Church has commitment to proclaim the truth, says Peruvian cardinal

.- Cardinal Juan Luis Cipriani of Lima said this week the Church is committed to authentic truth, in spite of all criticisms.  The cardinal also reminded bishops that when they speak, they should do so not in their own name, but always in the name of Christ.

The cardinal has come under fire in recent weeks for his comments made on Peru’s Independence Day expressing concern about the final report of the Commission on Truth and Reconciliation (CTR), which slammed the Church for its actions in Ayacucho, Apurimac, and Huancavelica during the country’s decades-long battle with terrorism.

During his radio program, “Dialogue of Faith,” the cardinal explained that the Church must, “make the effort to teach people respect for the truth, because hope springs forth from that truth and that freedom.” Yet when those who cheat and steal have more friends and are more successful, “one feels discouraged because one wonders, what’s point of behaving properly if it gets you nowhere. Better to be smart and fool others in order to successful,” the cardinal said.

“Let us value the truth and respect each other’s word, let the vengeance and persecution driven by political motive cease, let us allow the judicial system to function according to its norms,” he stated.

Cardinal Cipriani also chided bishops for attempting to justify erroneous public comments by saying they are making them in their own name and not in the Church’s.  “This confuses people greatly.  Every word said by a bishop must, in some way, reflect the doctrine of the Church, and if this isn’t the case then he is a heretic or an apostate.  He has abandoned true doctrine or is teaching falsehoods,” he warned.

Regarding the final report of the Commission on Truth and Reconciliation (CTR), Cardinal Cipriani said it should have been more objective and balanced.  “If a Commission has been given a moral responsibility it should act as such, and therefore be very careful in being objective in its judgments,” he said.

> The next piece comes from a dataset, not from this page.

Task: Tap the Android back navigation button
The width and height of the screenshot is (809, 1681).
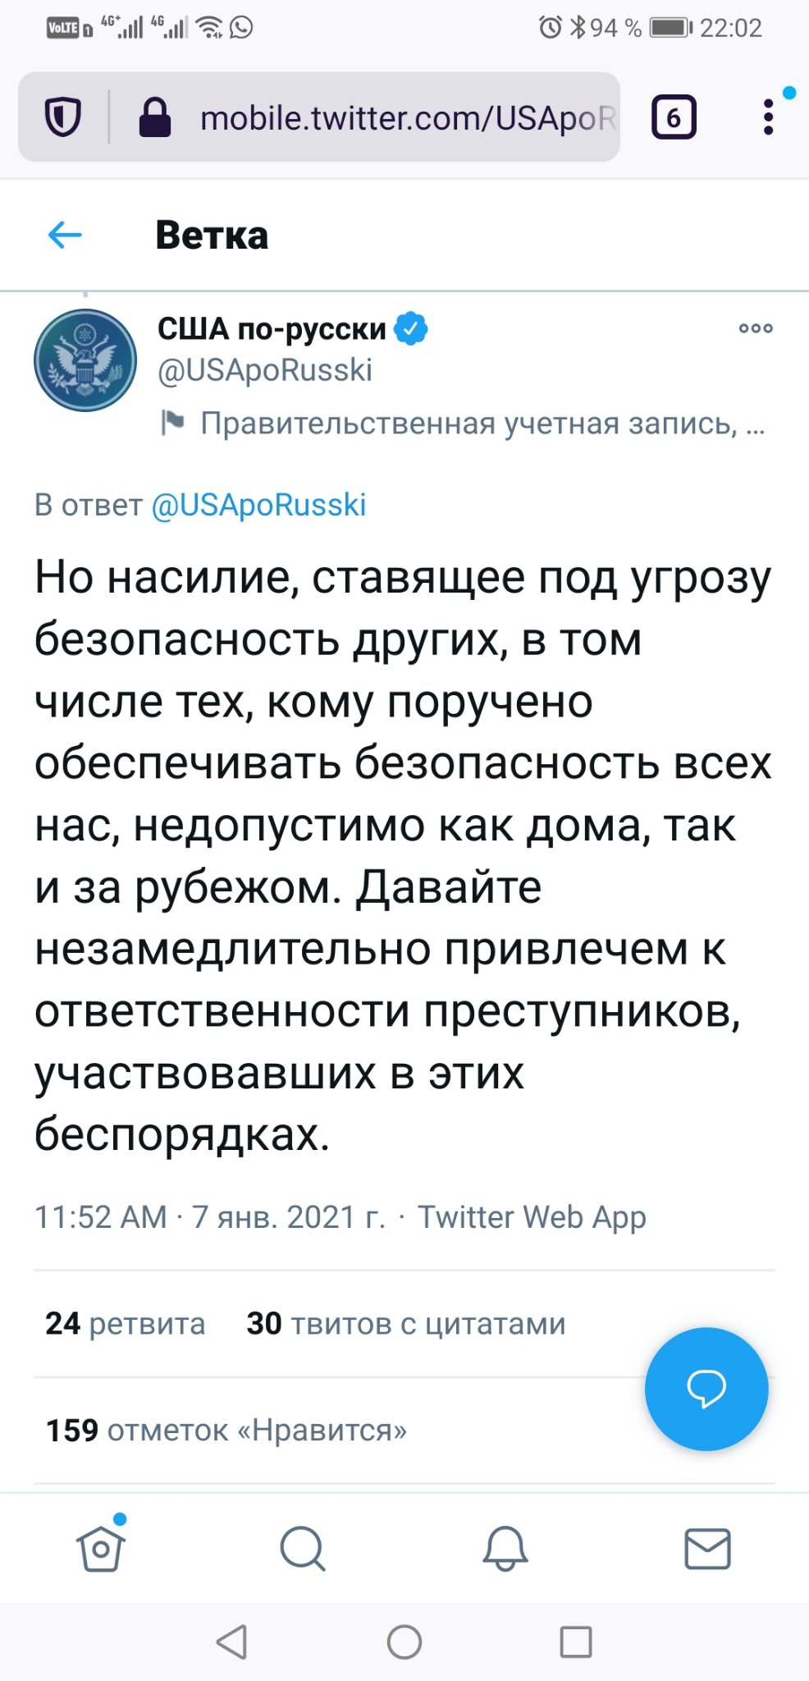Action: click(232, 1642)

“The CTR had the grave responsibility to be extremely transparent in all its work. I realize it was not an easy task but at the same time, they forgot to talk to the bishops of Huancavelica and Abancay. That is, the CTR did not talk with those that it has passed judgment on in its final report, and that was too big of an oversight,” he added.

The CTR was commissioned by the Peruvian president in 2001 to investigate violations of human rights during the decades-long battle with the terrorist organizations Shining Path and Tupac Amaru.  However, in 2003 it published a controversial report accusing several Church leaders of “hindering” the defense of human rights.  Cardinal Cipriani, who at the time was Archbishop of Ayacucho, was one of the Church officials named in the report.

The CTR report has come under intense fire from critics across the board due to its statistics on the number of deaths that occurred during the civil strife.  Another government committee has also raised questions about the CTR’s handling of the $1 million dollars it was given for its task.